Joshua 21:44.—GOD’S GREAT GIFT OF REST.
I. Rest as the necessity of men.
II. Rest as the gift of the Lord.
III. Rest as becoming complete only through faith and labour.
Joshua 21:45.—THE UNFAILING WORDS OF THE LORD.
I. The unfailing words of the Lord in contrast with the failing words of men. Man’s words fail
(1) because of thoughtlessness in utterance,
(2) by reason of fickleness of regard,
(3) and through feebleness in execution. The Lord’s words are ever glorious, like the unfading stars of the firmament: “For that He is strong in power, not one faileth.” Man’s words are in many ways, and for various reasons, a fruitful source of shame.
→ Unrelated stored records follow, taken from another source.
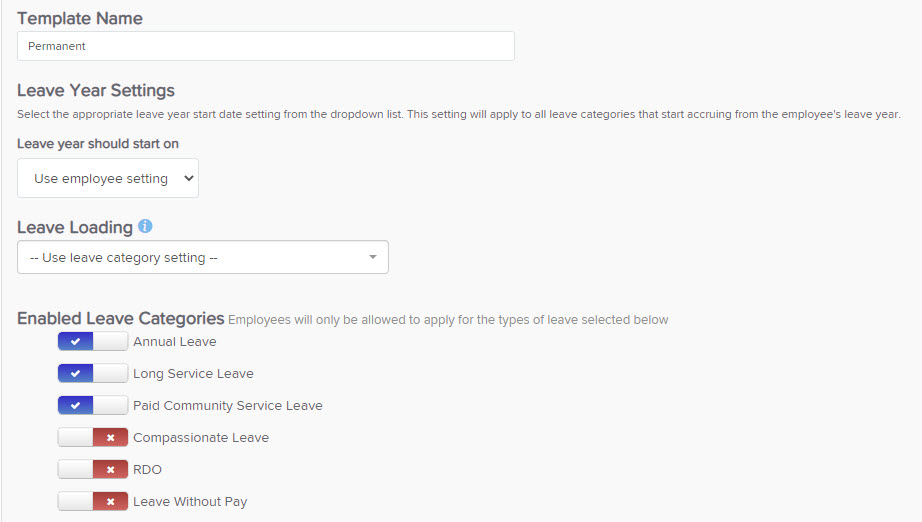Turn off the Annual Leave toggle
Viewport: 922px width, 522px height.
pos(93,342)
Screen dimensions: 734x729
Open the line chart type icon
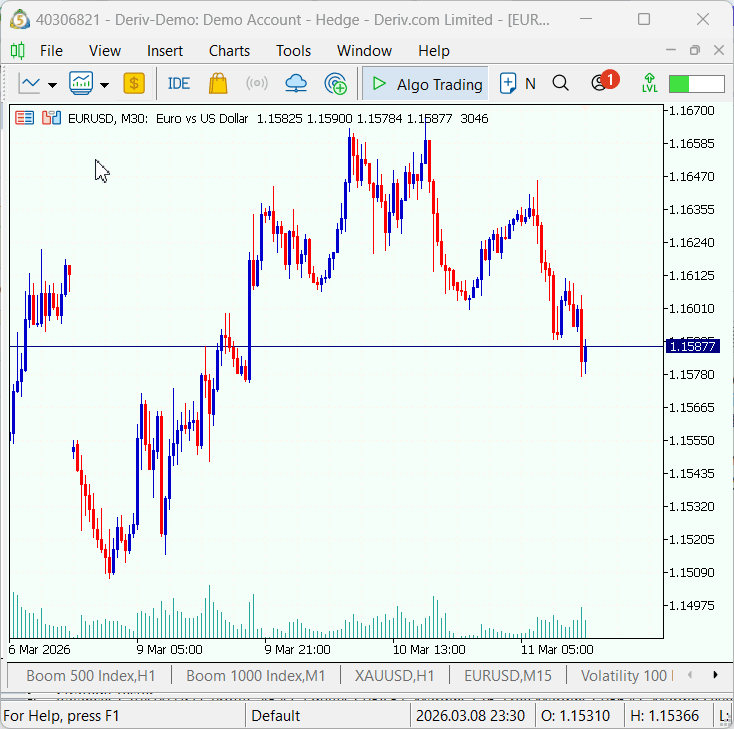pos(29,84)
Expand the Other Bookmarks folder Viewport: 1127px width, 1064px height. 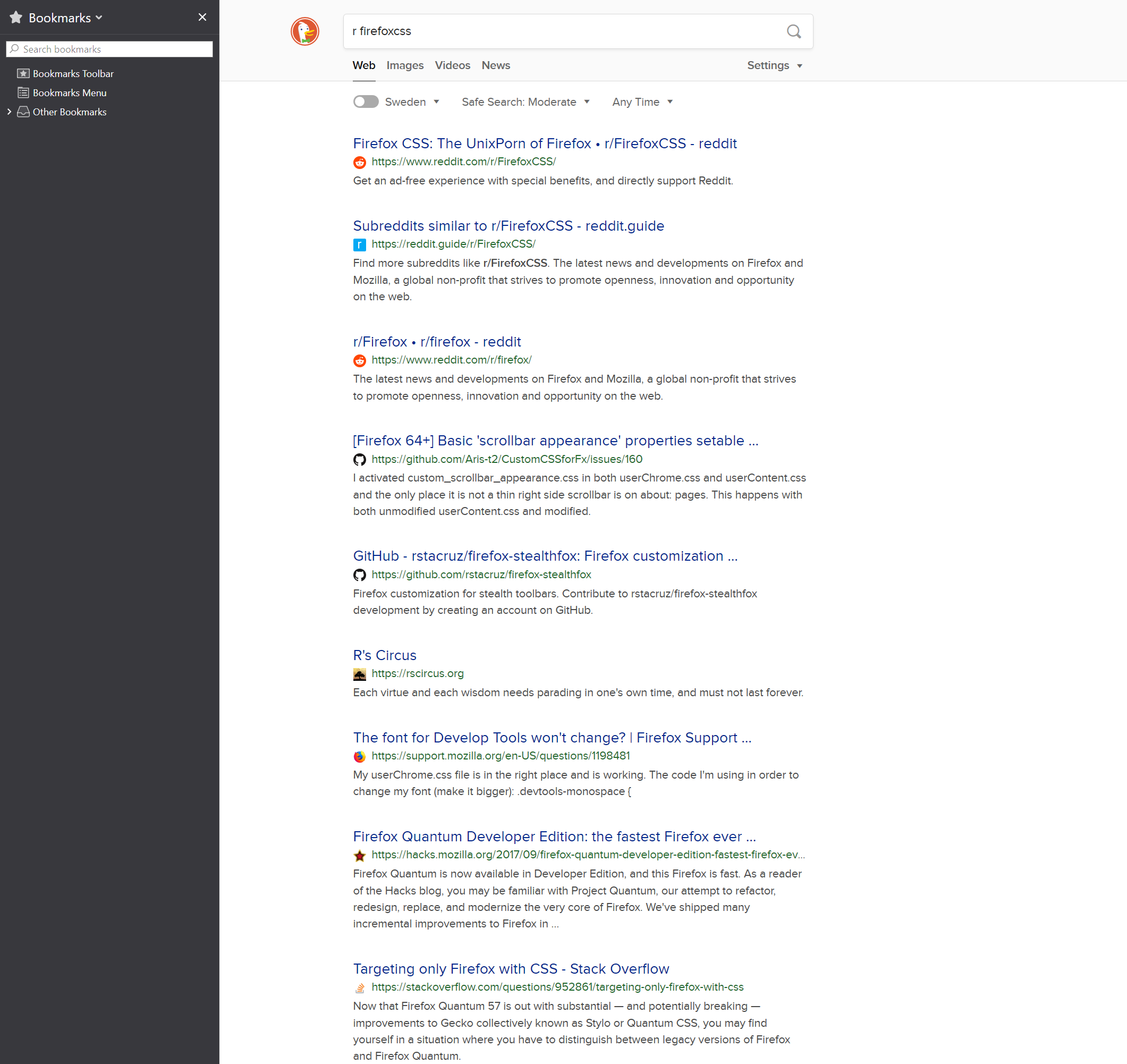tap(9, 112)

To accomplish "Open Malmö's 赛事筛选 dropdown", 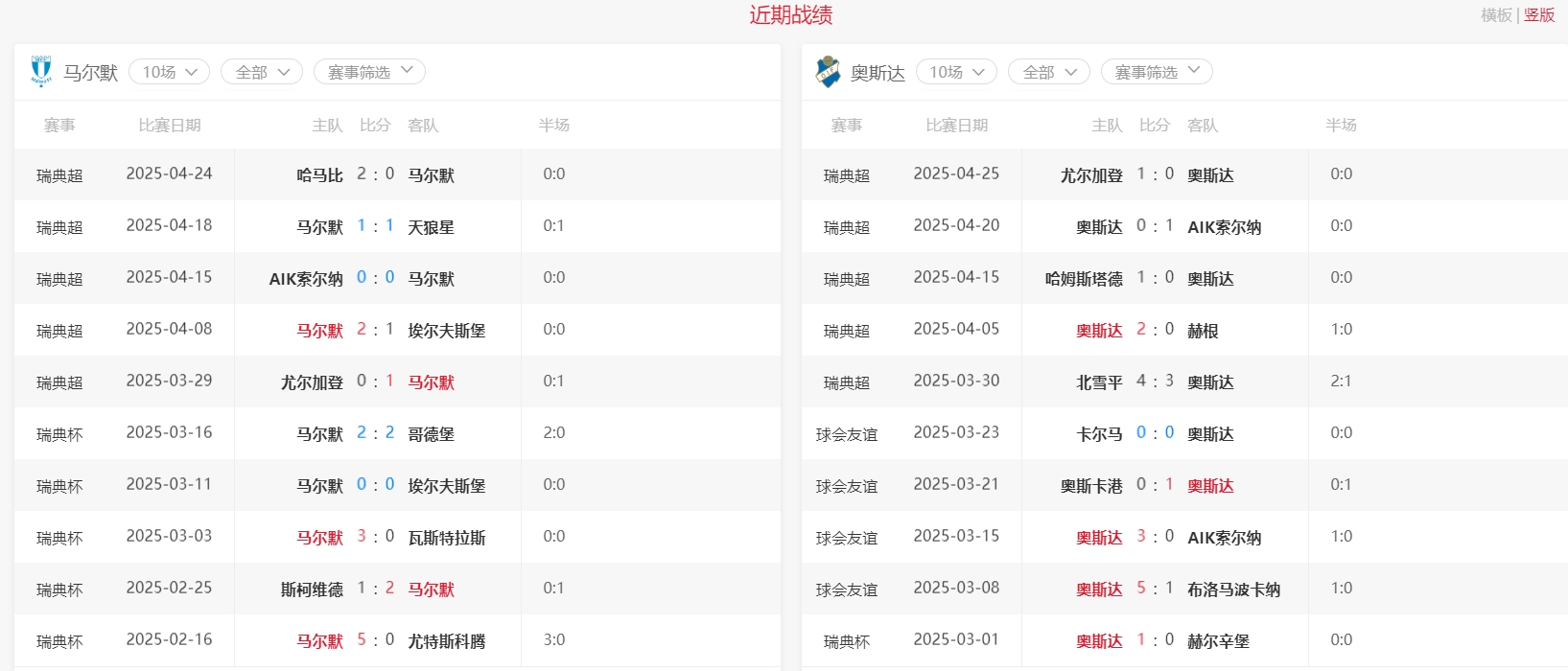I will point(369,72).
II. The words of the Lord on “good things” in contrast with the Lord’s words on “evil things.” Divine words not only stand in contrast with words that are human, but with themselves. God never allows words to fail which tell of blessing and prosperity; it is only of things which bring to men suffering and loss that we ever find it written, “God repented of the evil that He said He would do unto them, and He did it not” (Jonah 3:10; cf. also Deuteronomy 32:36; Jeremiah 18:10; Amos 7:3; Amos 7:6). Words like these are never written of God’s “good things.” He who speaks to men from above is slow to anger and swift to bless.
Joshua 21:45.—RETROSPECT.
I. The retrospect of the godly.
1. Provoking admiration of God. (a) Great purposes. (b) Glorious promises. (c) Patient working.
2. Awakening praise to God. Admiration should not be silent. It should resolve itself into speech. The rapt admiration of the silent beholder is good for the individual; the praise when spoken, or written, helps men.
II. The retrospect of the ungodly. While the Israelites were looking back on the way in which Jehovah had led them, the Canaanites must have been very similarly engaged. The God of the Israelites, who had warned them through Ham and Canaan, their fathers, who had punished them at Sodom, and given them occasion for repentance in many solemn rumours of their coming overthrow, had spoken to these idolaters also. And here, too, not one thing had failed. A few short years before, and the Canaanites were in untroubled possession of the land. Now a few survivors looked out with awe from some of the fortified cities upon the graves of their comrades and the ruins of their nation. How did the retrospect affect these? It seems to have brought no penitence, and thus could work no praise. The surviving idolaters presently tempted the Israelites to idolatry. The retrospect of the godless man can only lead to true happiness and praise as it begins in sincere repentance.